HappyTrails: I have fortunately been spared going to many of those. The ones I have been to I remember feeling bored to tears, oohing and aahing over trashy, cheap lingerie and feigning interest over pretty much everything bridal.
Post # 8
im not having one either. I moved to where i live now (2000miles away from where i was) 2 years ago and all my close friends still live where I used to and will not come until short before wedding so i dont see any point since here i have only friends that are more mutual and we small talk here and there.. Also i hate being in the center of attention and really am not up for embarrasing penis-theme and other weird stuff (i know here it gets wild)
Post # 9
We’re actually having a somewhat large wedding (120 guests) and I have a bridal party, but I’m not having a bridal shower. A majority of the guests (including my BMs) live pretty far away, so I didn’t want to ask people to travel multiple times to celebrate the same event. I also hate being the center of attention, and we don’t need all the presents that go along with a bridal shower. It just feels kind of self-centered to me.
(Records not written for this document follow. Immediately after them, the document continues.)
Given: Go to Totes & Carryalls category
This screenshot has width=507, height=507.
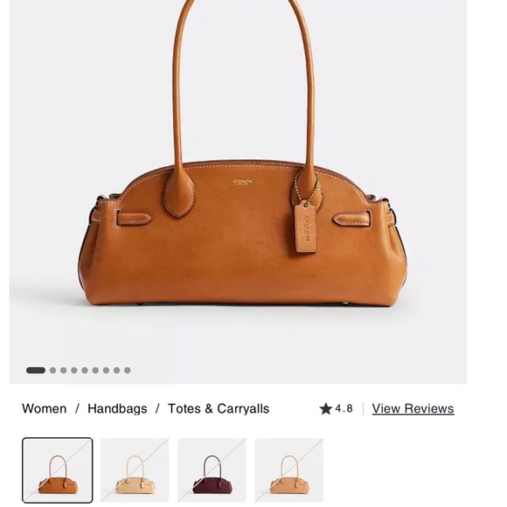Looking at the screenshot, I should pyautogui.click(x=219, y=409).
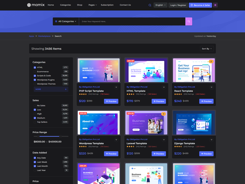The width and height of the screenshot is (245, 184).
Task: Click the Enter Your Keyword search field
Action: 132,21
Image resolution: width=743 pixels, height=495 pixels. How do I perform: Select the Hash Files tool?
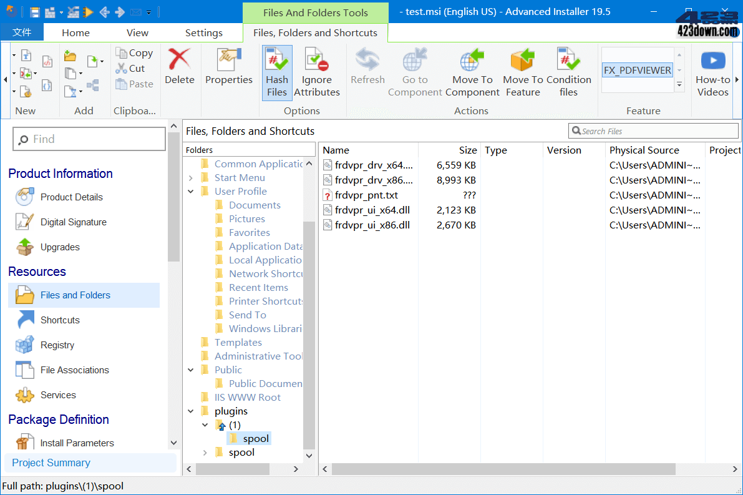276,72
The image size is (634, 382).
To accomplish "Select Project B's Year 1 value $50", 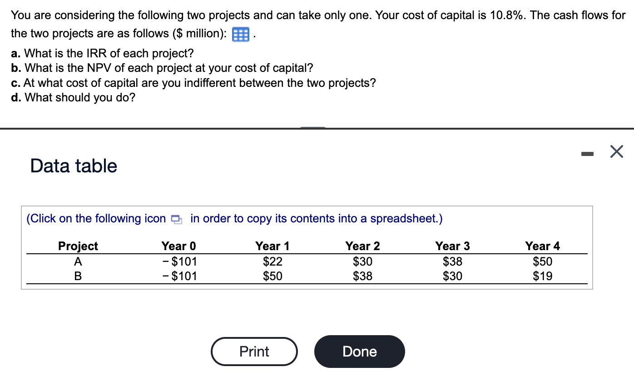I will [x=272, y=276].
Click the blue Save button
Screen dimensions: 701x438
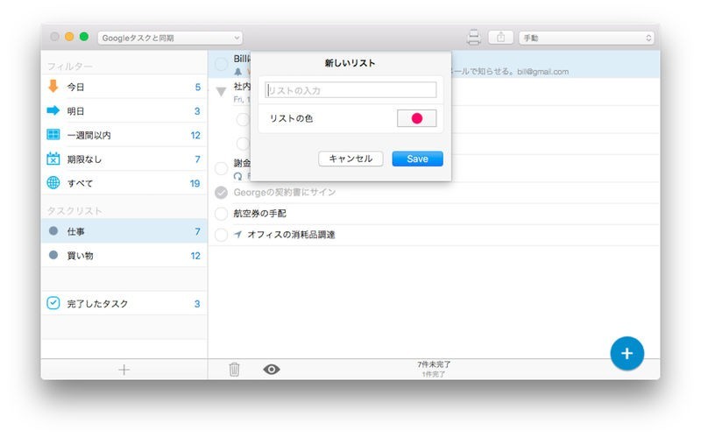coord(417,159)
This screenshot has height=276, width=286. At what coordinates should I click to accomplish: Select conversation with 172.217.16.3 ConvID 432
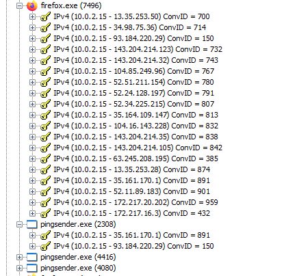tap(132, 213)
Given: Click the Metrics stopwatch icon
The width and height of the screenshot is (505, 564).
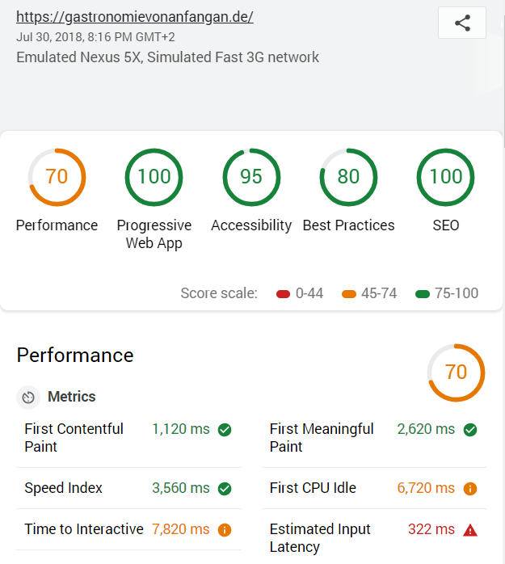Looking at the screenshot, I should (x=28, y=398).
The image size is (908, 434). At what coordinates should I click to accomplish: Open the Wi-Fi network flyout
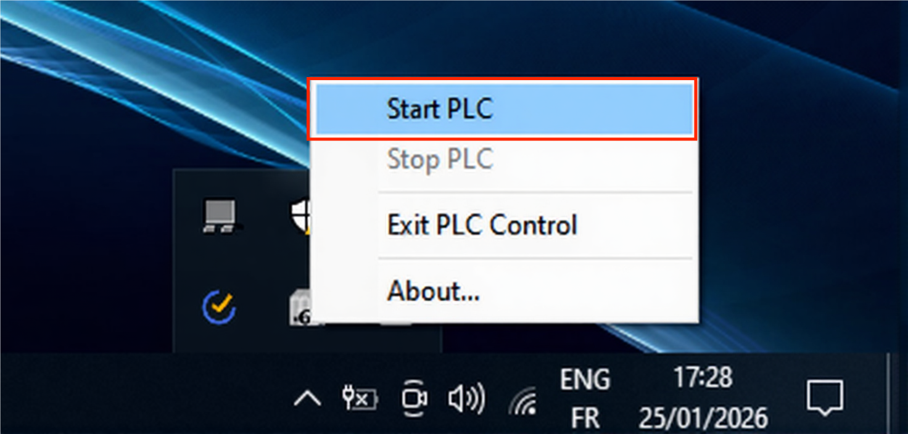click(x=522, y=401)
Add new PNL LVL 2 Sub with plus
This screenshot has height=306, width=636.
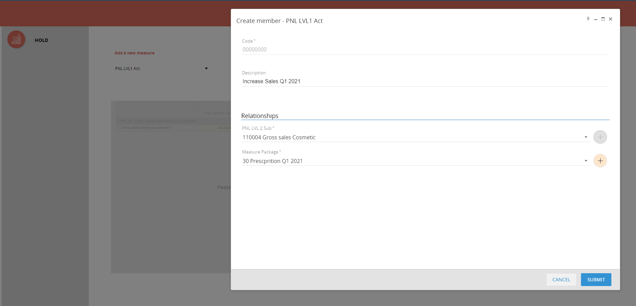[x=600, y=137]
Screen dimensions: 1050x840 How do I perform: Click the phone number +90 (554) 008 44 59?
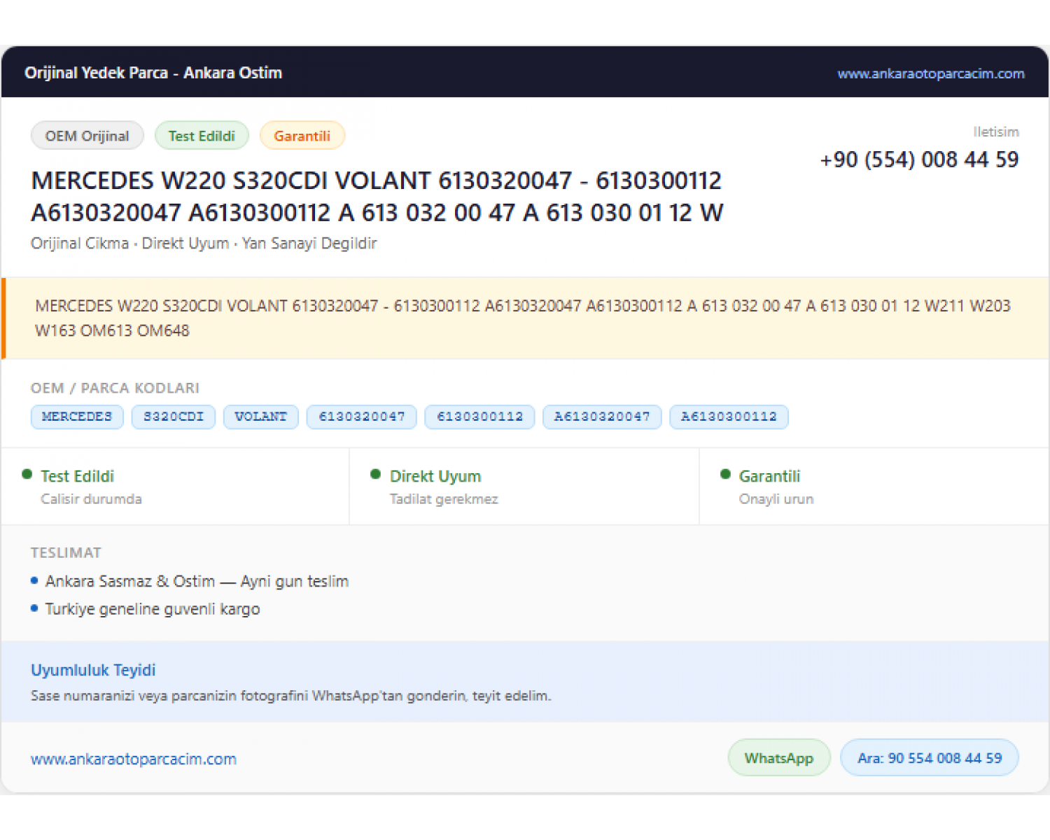919,160
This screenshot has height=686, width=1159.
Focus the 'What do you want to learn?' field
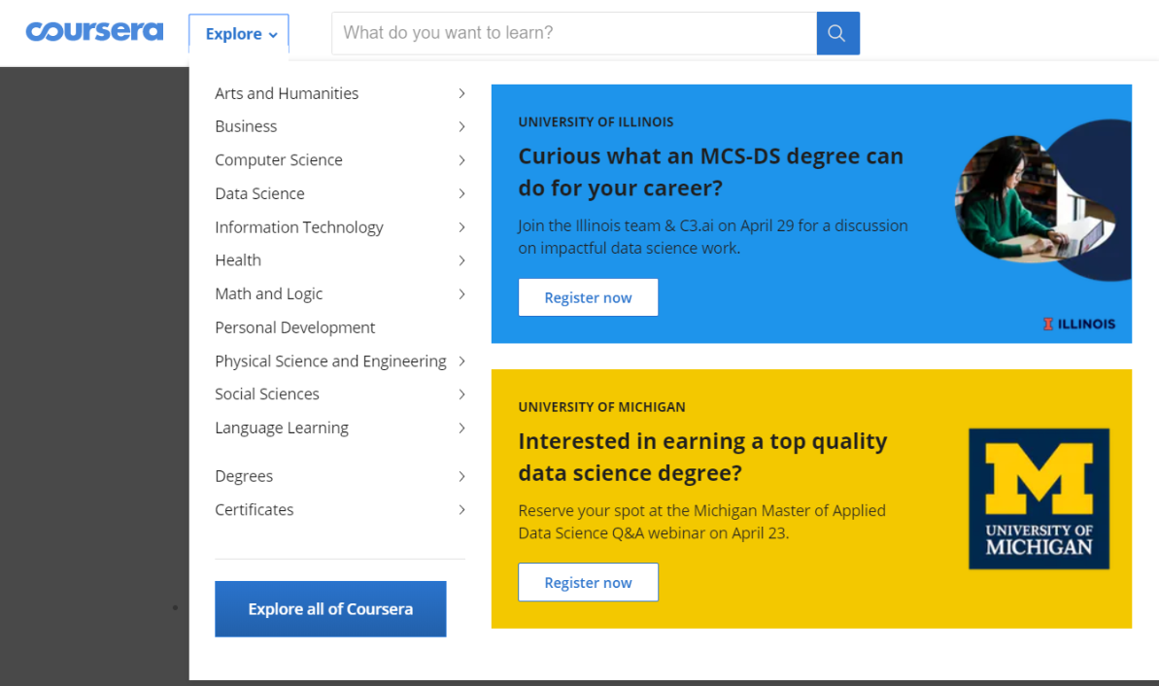(573, 33)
I am, however, having a bachelorette party! I only have 4 BMs but I’m having my 8 closest friends at the bachelorette party. It’s a way to include everyone and I think they’re all more excited about it than I am haha.
Post # 10
coffeedrinker: I am from Boston!
Post # 11
coffeedrinker: I definitely am not having a shower, and the extent of my bachelorette party is that my bridesmaids and I are going to bring some fun cocktail fixings and some mud masks back to one of the girl’s hotel rooms and hang out and drink and exfoliate in our pajamas. I feel like the wedding is going to be a pretty damn fun party, so I don’t really feel the need for several parties leading up to it. Just quality time with people I love. : )
Post # 12
I’m not going to have either…I only have 2 girl friends who dont live here (they’ll be my BM at the wedding tho) and my man of honor. For a bridal shower, I personally dont enjoy being the center of attention, so I won’t be dissapointed. And for bachelorette, I don’t like overly tacky-sex-centric stuff anyway; that’s private.
My wedding will be small too; destination for 25 people.
Post # 13
I’m not having them.
Both of our families are in different states. I won’t ask them to travel twice. Shower wise, I feel showers are more about gifts and I don’t like the idea of gifts. We have lived together for years. We have nice things. We have money, so if we want something we will buy it. Party wise, I hate being the center of attention and bars are not my idea of fun.
Post # 14
I had a super low key bridal shower. I really didn’t want people to bring gifts so no one did and my small party chipped in to treat me to high tea. It was just my 3 bridesmaids, my mom, and my closest cousin. It was lovely!
Post # 15
- Wedding: April 2014 - Italian Villa
coffeedrinker: I didn’t, but I ended up being pretty bummed about no bach party. I definiyely didn’t want to do anything crazy, but it would have been nice for someone to plan a little something. I ended up asking everyone to go get pedicures a couple weeks before the wedding.